[R] combinatorics

[(Ted Harding)]

On 13-Oct-06 Robin Hankin wrote:
> Hi
> 
> How do I generate all ways of ordering  sets of indistinguishable
> items?
> 
> suppose I have two A's, two B's and a C.
> 
> Then I want
> 
> AABBC
> AABCB
> AACBC ---->> I think you mean AACBB here!
> ABABC
> . . .snip...
> BBAAC
> . . .snip...
> CBBAA
> 
> [there are 5!/(2!*2!) = 30 arrangements.  Note AABBC != BBAAC]
> 
> How do I do this?

I've tried to think of an efficient and economical (and therefore
clever) way of doing this for larger problems; but that will have
to wait for another day!

Meanwhile, a problem of the order of the one you describe above
can be solved quite slickly:

X<-c("A","A","B","B","C")
library(combinat)

##[result below stripped of " quotes for clarity]
unique(array(permn(X)))

• [Available data]:
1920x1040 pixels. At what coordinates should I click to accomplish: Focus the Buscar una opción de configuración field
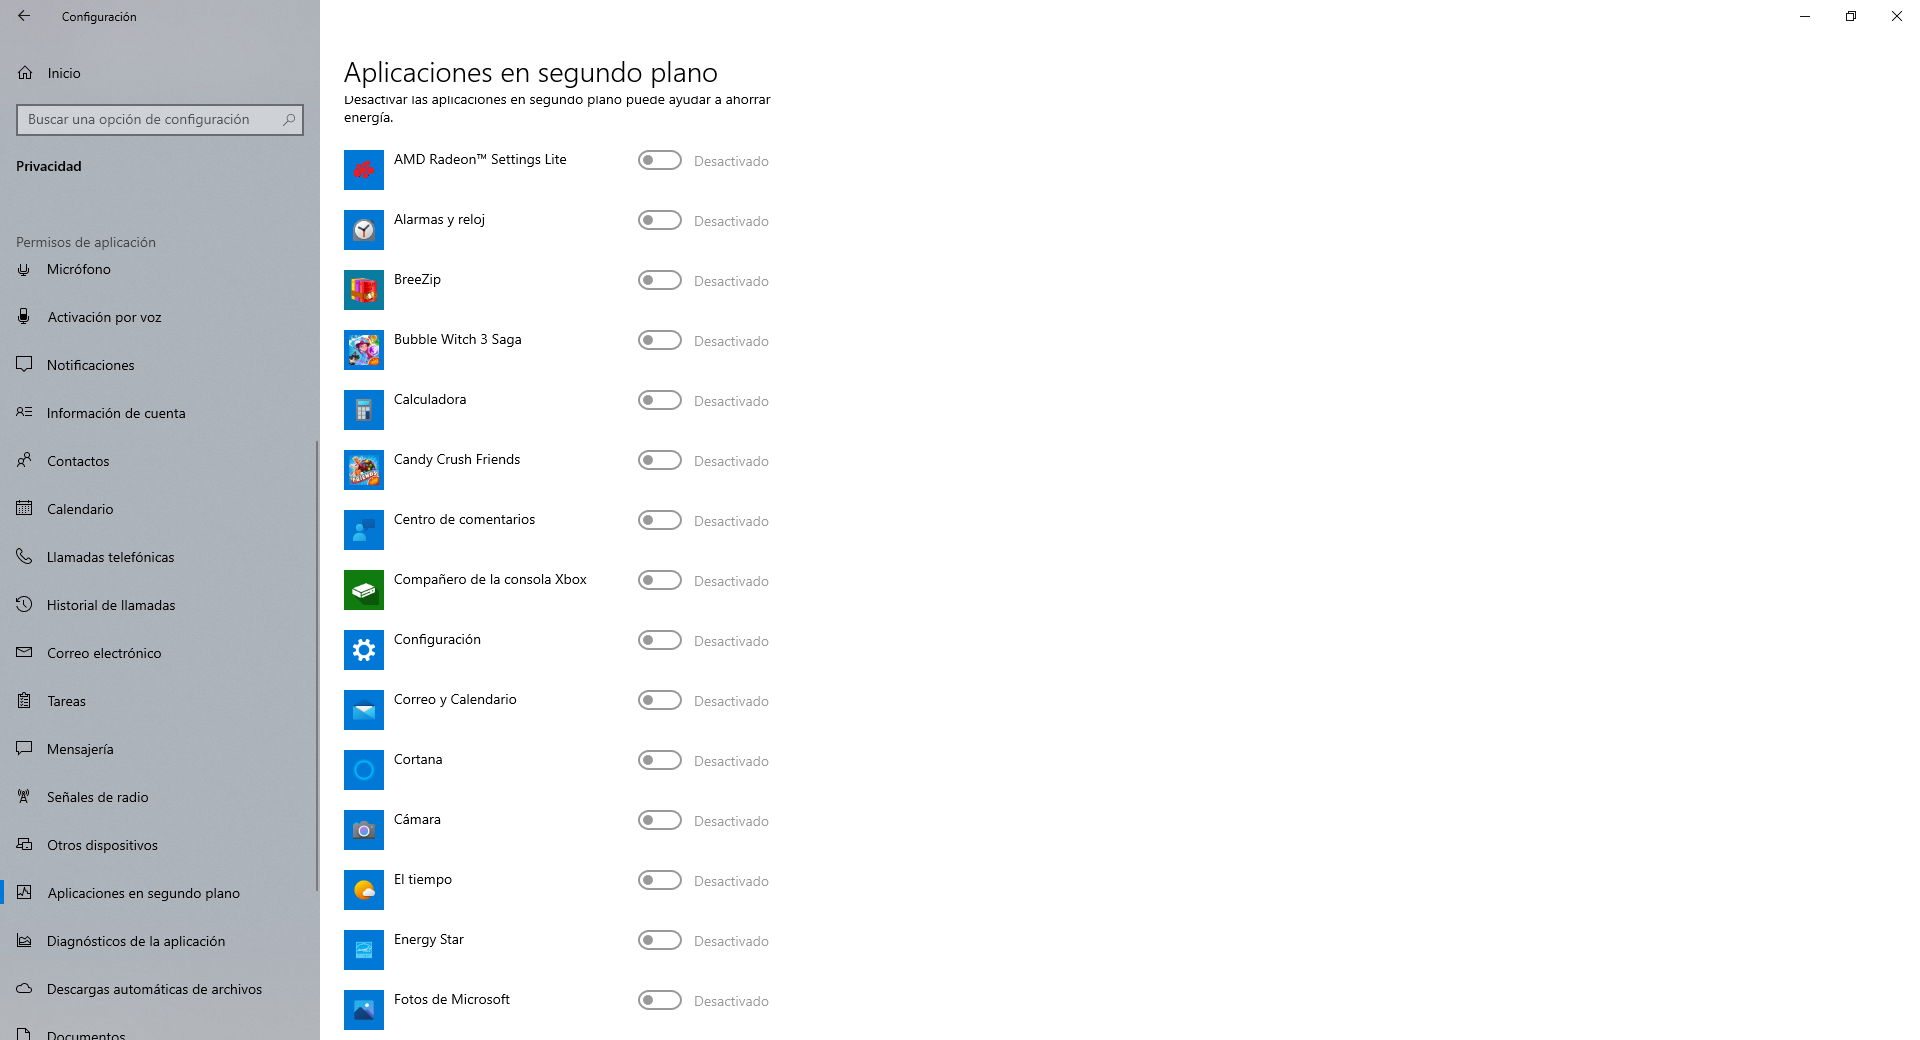148,120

• [Problems to solve]:
• a. List every R function called in the code of the combinatorics thread.
• b. Extend the R combinatorics thread from its final line of code onward.

• [Per-task outputs]:
• a. c, library, unique, array, permn

• b.
[[1]]
 [1]   A A B B C
[[2]]
 [1]   A A B C B
[[3]]
 [1]   A A C B B
[[4]]
 [1]   A C A B B
[[5]]
 [1]   C A A B B
[[6]]
 [1]   A B A B C
[[7]]
 [1]   A B A C B
[[8]]
 [1]   A B C A B
[[9]]
 [1]   A C B A B
[[10]]
 [1]   C A B A B
[[11]]
 [1]   C B A A B
[[12]]
 [1]   B C A A B
[[13]]
 [1]   B A C A B
[[14]]
 [1]   B A A C B
[[15]]
 [1]   B A A B C
[[16]]
 [1]   B A B A C
[[17]]
 [1]   B A B C A
[[18]]
 [1]   B A C B A
[[19]]
 [1]   B C A B A
[[20]]
 [1]   C B A B A
[[21]]
 [1]   C A B B A
[[22]]
 [1]   A C B B A
[[23]]
 [1]   A B C B A
[[24]]
 [1]   A B B C A
[[25]]
 [1]   A B B A C
[[26]]
 [1]   B B A A C
[[27]]
 [1]   B B A C A
[[28]]
 [1]   B B C A A
[[29]]
 [1]   B C B A A
[[30]]
 [1]   C B B A A

However, the above simple function will quickly get short
of breath if the total number of items gets much above, say 10.

Hoping this helps!
Ted.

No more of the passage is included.